While on a recent vacation to Tybee Island, GA., we trekked up the outside stairs to our landlord’s deck at the top of the house. From there, you can see all over the island and out to various points in the Atlantic. While I was busy looking at my favorite beach spot, my husband was excitedly motioning at what he thought was a kumquat tree in the side yard. It was.
Their first response was a very eager, “Would you like some?” Apparently, the tree bears year round and after awhile they grow tired of them. She made kumquat wine once but the labor intensive project convinced her not to try again.
I knew someone who would come up with a use for them and happily picked a bag of them.

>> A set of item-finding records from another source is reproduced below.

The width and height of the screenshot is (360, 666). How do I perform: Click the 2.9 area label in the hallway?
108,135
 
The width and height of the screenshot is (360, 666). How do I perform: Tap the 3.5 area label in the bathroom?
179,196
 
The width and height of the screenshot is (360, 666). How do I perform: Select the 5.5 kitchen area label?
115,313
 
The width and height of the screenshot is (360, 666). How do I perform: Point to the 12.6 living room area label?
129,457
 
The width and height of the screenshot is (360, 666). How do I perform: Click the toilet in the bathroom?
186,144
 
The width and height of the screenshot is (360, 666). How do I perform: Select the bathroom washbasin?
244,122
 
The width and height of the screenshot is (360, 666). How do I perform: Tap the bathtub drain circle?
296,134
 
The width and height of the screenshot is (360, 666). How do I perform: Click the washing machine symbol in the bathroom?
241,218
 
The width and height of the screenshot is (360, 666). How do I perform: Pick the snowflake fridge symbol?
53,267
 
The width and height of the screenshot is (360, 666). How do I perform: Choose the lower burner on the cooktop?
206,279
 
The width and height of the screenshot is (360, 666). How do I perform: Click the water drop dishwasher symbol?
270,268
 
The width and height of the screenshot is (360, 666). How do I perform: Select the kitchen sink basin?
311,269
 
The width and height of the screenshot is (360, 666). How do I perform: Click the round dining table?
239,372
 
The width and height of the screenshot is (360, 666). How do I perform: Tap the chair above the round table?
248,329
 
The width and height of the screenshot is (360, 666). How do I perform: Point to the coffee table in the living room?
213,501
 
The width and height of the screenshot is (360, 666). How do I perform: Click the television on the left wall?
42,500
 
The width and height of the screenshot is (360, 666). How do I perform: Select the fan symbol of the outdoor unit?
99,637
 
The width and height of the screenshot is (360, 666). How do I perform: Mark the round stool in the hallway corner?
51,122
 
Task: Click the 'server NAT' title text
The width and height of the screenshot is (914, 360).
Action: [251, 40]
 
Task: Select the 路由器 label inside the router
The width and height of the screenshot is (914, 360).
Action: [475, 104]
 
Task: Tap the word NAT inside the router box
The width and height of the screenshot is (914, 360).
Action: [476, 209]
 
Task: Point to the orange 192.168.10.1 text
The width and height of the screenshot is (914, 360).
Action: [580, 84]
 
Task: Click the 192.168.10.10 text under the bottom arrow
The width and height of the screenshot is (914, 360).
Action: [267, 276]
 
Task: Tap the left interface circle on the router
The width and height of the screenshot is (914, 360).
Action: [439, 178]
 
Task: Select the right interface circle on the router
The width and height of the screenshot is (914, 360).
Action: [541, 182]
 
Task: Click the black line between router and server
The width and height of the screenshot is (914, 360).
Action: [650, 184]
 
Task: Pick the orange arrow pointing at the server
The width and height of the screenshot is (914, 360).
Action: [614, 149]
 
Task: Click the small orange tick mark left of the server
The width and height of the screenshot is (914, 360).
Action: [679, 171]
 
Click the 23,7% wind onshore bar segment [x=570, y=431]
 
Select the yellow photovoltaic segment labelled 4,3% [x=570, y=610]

This solved my quandary about what to take to my brother and sister-in-law when we stopped at their farm on the way home.
Kumquats are often eaten whole — the rind is sweet and the center is sour. Culinary uses include candying and kumquat preserves, marmalade, and jelly. They can also be sliced and added to salads.
When we got to Va., I handed them off to my sis-in-law, Karen, knowing that she would come up with a creative use for them. Which she did. Several nights later, we had goat chops (they raise goats) with a kumquat-pineapple salsa. Of course, there is no recipe. She remembers throwing kumquats, pineapple and “some other stuff” into the blender. We then topped our goat chops with it.